I probably didn’t do this post full justice on my first attempt, so I’m going to rewrite it more thoroughly here.
The question arises far too often from people of faith:
How can you be ethical without the belief in God?
Or there are some other misconstrued variants:
…for if there is no God our existence is based not on the law of God but on the law of evolution.
From James Bell the First
I don’t think one can claim ethics or our existence is based on the law of evolution. The Law (I appreciate James’ use of the word law instead of theory and I think I’ll put it that way, it’s much more accepted than the word “theory” implies) of Evolution is merely a scientific way to explain the diversity observed in nature. Evolution has no inherent ethics or morals associated with it. If anything evolution is a cold, harsh selection process that would be horrible to choose your ethics from. The obvious example is of “ethical cleansing” or the Holocaust, where certain people believe themselves to be of higher genetic quality than others, and seek to unnaturally select others. I for one do not base my life on that principle.

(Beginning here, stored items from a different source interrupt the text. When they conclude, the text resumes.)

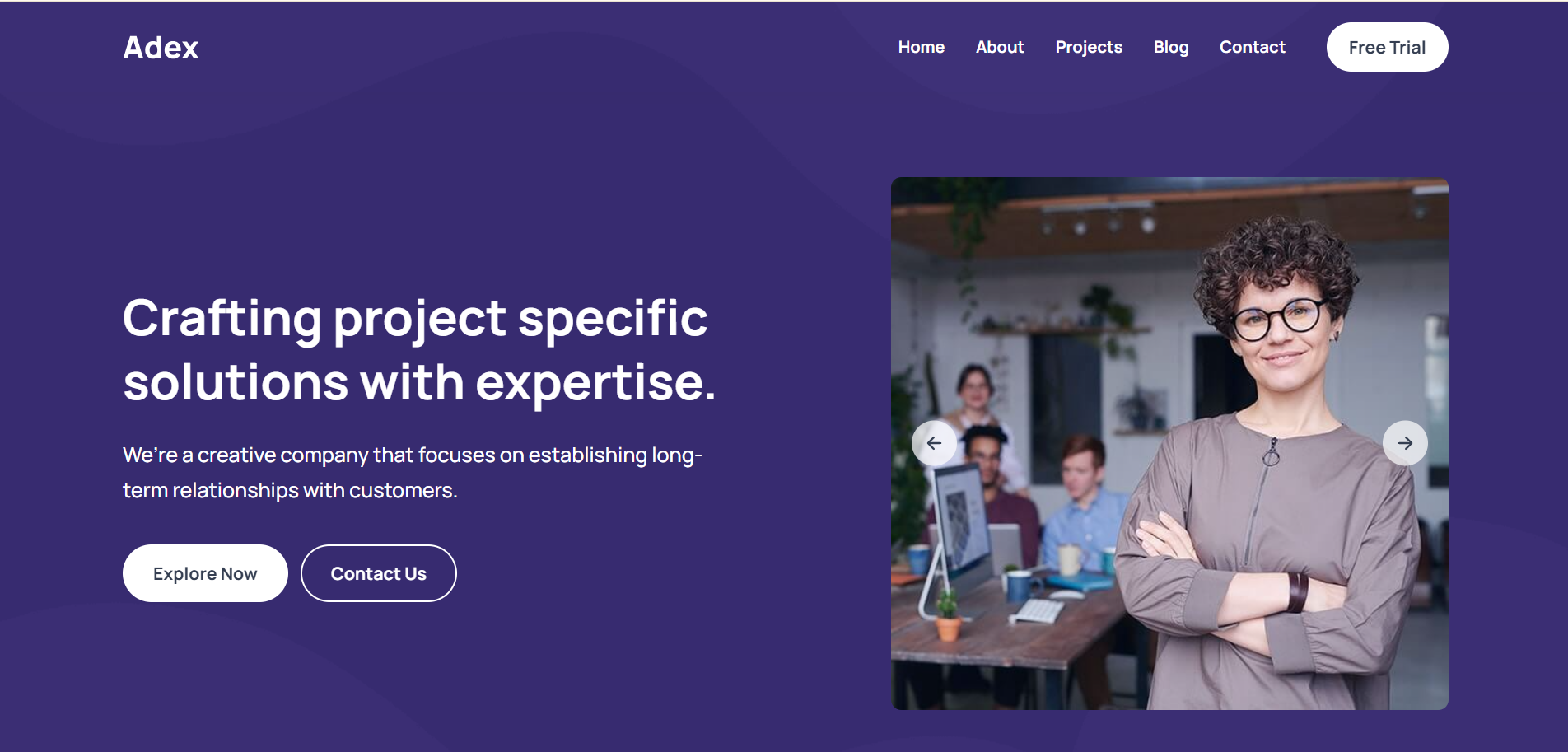Viewport: 1568px width, 752px height.
Task: Navigate to the Blog page
Action: pos(1170,47)
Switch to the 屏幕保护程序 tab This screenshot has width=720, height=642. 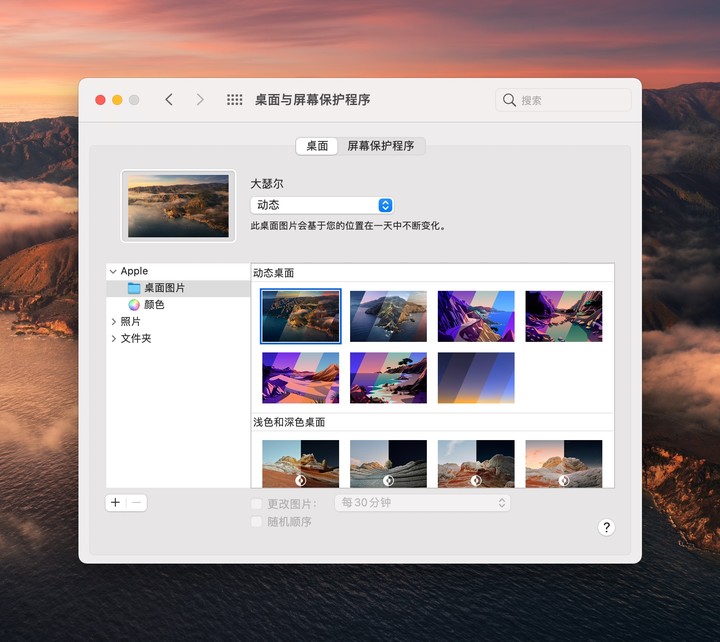tap(381, 146)

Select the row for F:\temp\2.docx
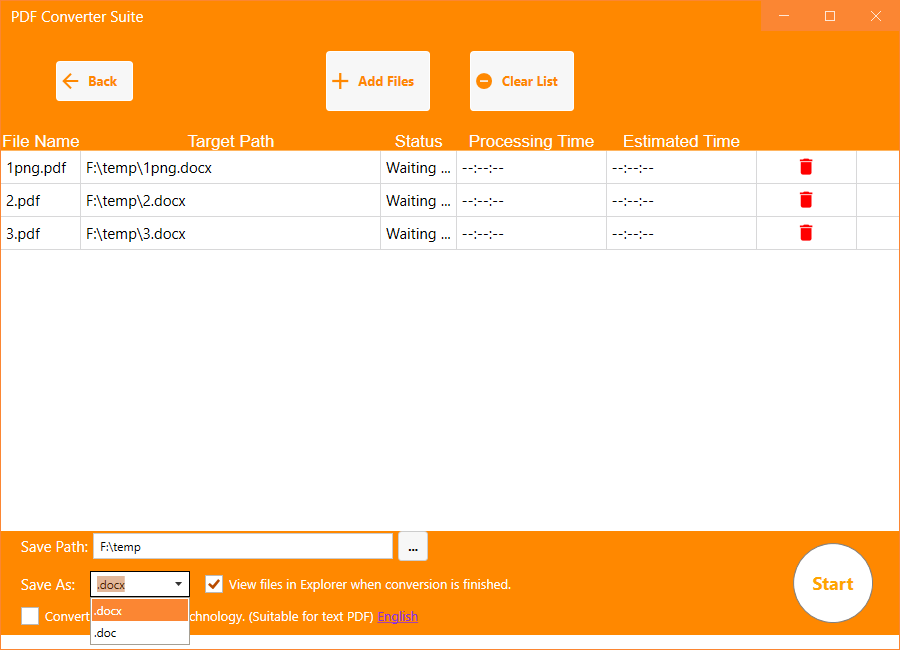[200, 200]
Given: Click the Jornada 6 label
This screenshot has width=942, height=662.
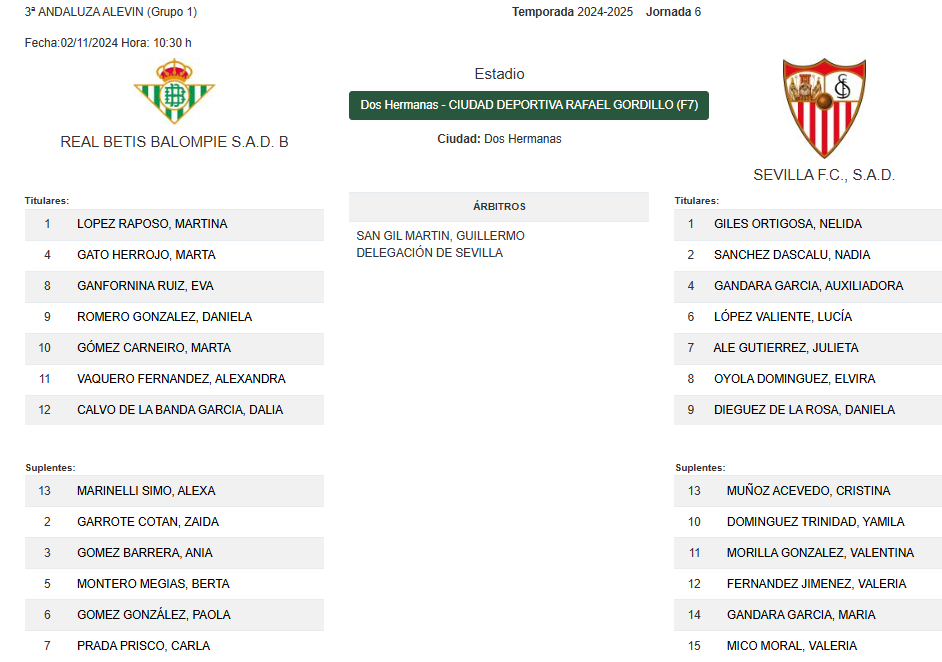Looking at the screenshot, I should click(673, 12).
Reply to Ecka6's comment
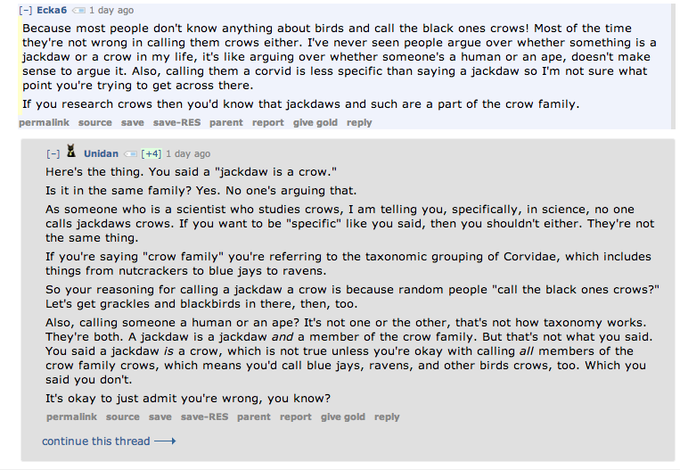This screenshot has height=470, width=680. click(359, 123)
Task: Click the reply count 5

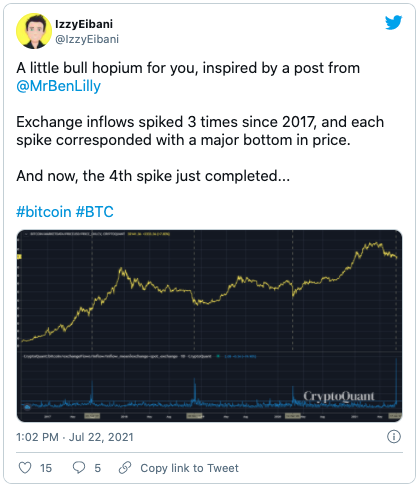Action: 97,468
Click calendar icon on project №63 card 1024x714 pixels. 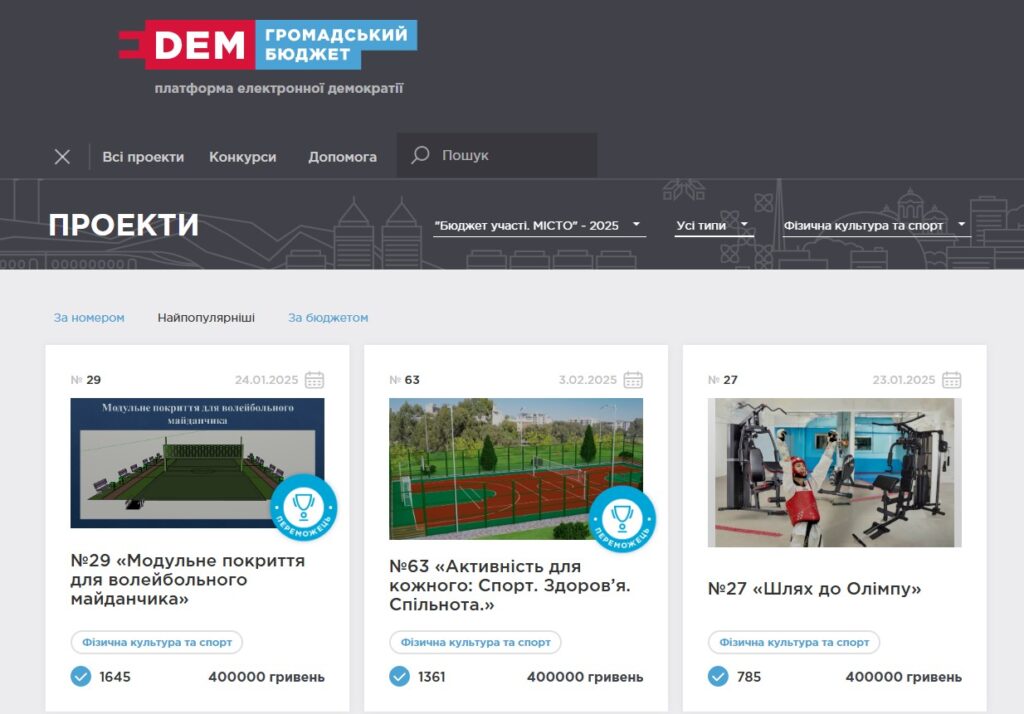pyautogui.click(x=633, y=380)
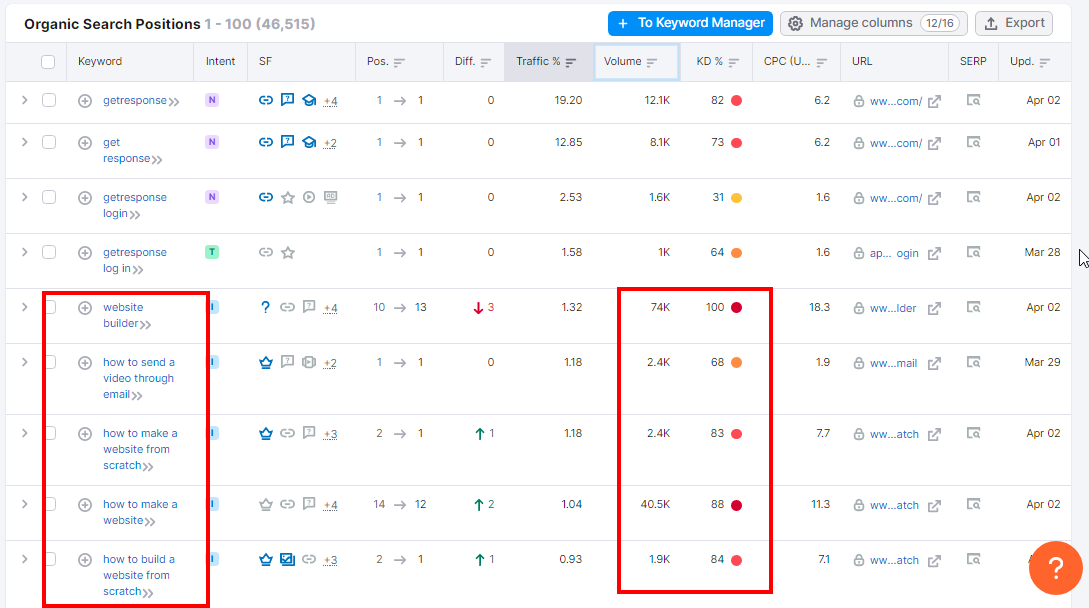This screenshot has height=608, width=1089.
Task: Click the add icon beside getresponse keyword
Action: pyautogui.click(x=85, y=101)
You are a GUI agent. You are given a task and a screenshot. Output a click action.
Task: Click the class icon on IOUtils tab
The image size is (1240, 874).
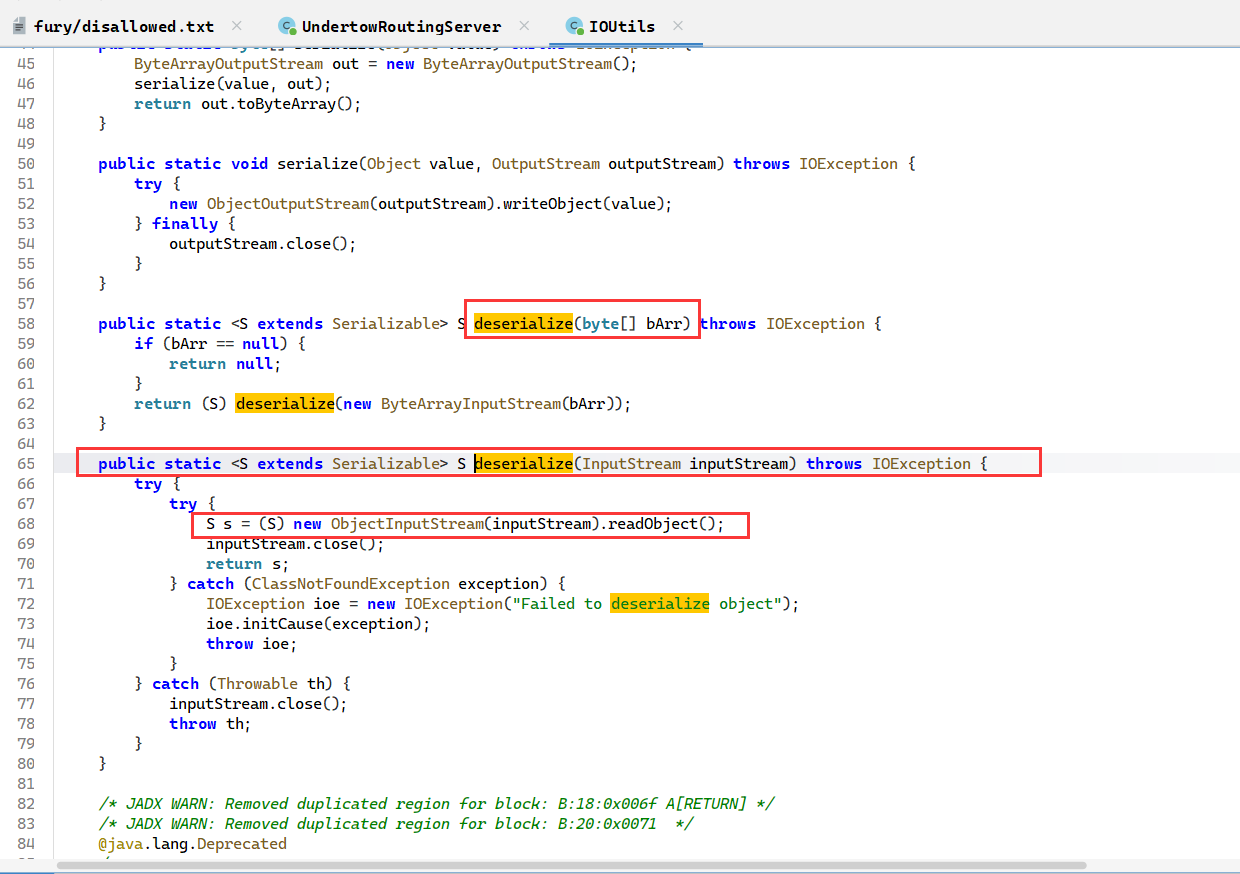coord(574,26)
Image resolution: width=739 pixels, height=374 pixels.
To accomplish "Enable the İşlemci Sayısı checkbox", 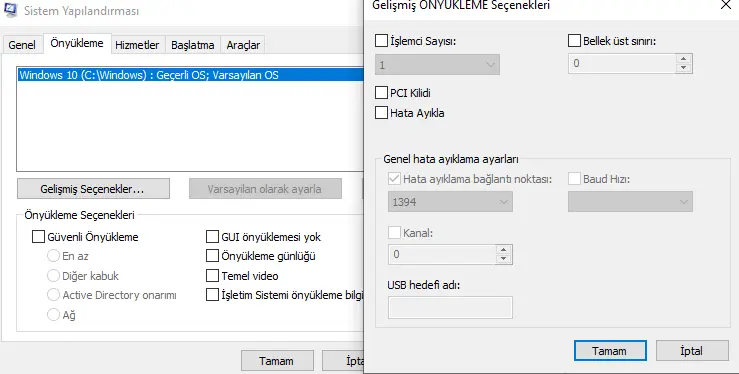I will tap(381, 41).
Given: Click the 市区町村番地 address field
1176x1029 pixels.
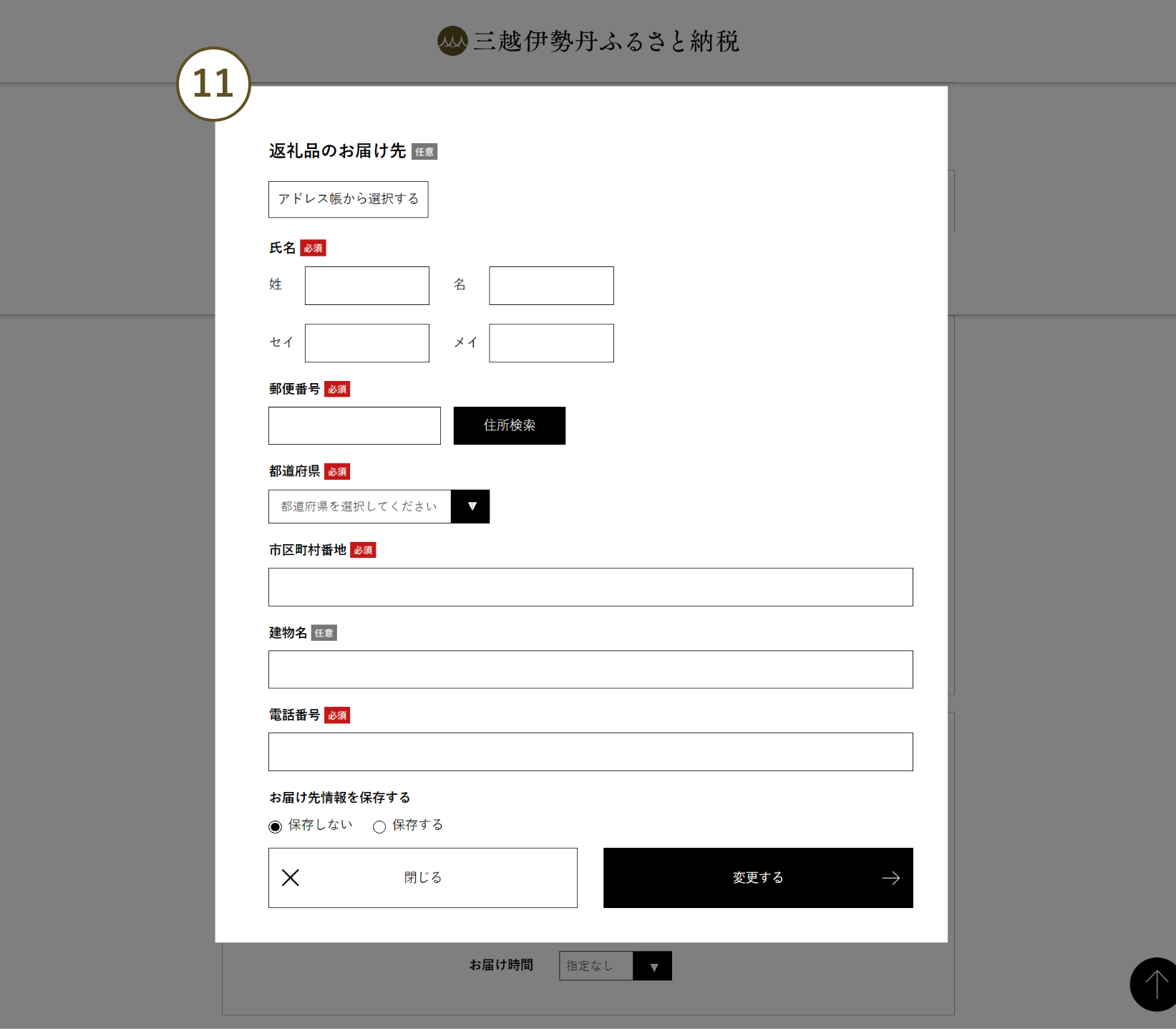Looking at the screenshot, I should pyautogui.click(x=591, y=587).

So again arises the question, where do ethics come from? To examine this, I like to look to science to provide some insight (it’s treated me pretty well this far). It has been observed in nature that chimpanzees (and many other mammals, birds, and other animals) are altruistic by nature. They treat their kin with respect, follow the Golden Rule, and the “I scratch your back, you scratch mine” principle. So to state that humans are only moral because of their belief in god is to leave the question of why are all of these animals ethical or altruistic? The reason for this can be explained by evolution (do not make the mistake to assume that evolution is what the animals are looking at to be moral) as follows: Animals that are more altruistic and moral with their kin tend to create a stronger and safer family unit. This close unit preserves its genes better (since the family is surviving well), and reproduces. This is natural selection at work. So we see altruistic genes develop in a group and flourish as the group becomes better adapted for working together.
If you accept evolution (which has yet to have even one scientific paper released doubting it), then its easy to see how our altruism and ethics could develop in our ape ancestors. This then gets passed down into us, where although we are not in as small of groups, still possess the general traits of our ancestors.
So it makes sense logically that we should be ethical by nature, without the requirement for any supernatural good buddy.
What we do tend to notice is that people who are heavily religious tend to find excuses to break from their genetic pre-programming and commit horrible sins: murder, rape, war, and any number of others you can think of.
I am an ethical and moral being without the need for any supernatural entity.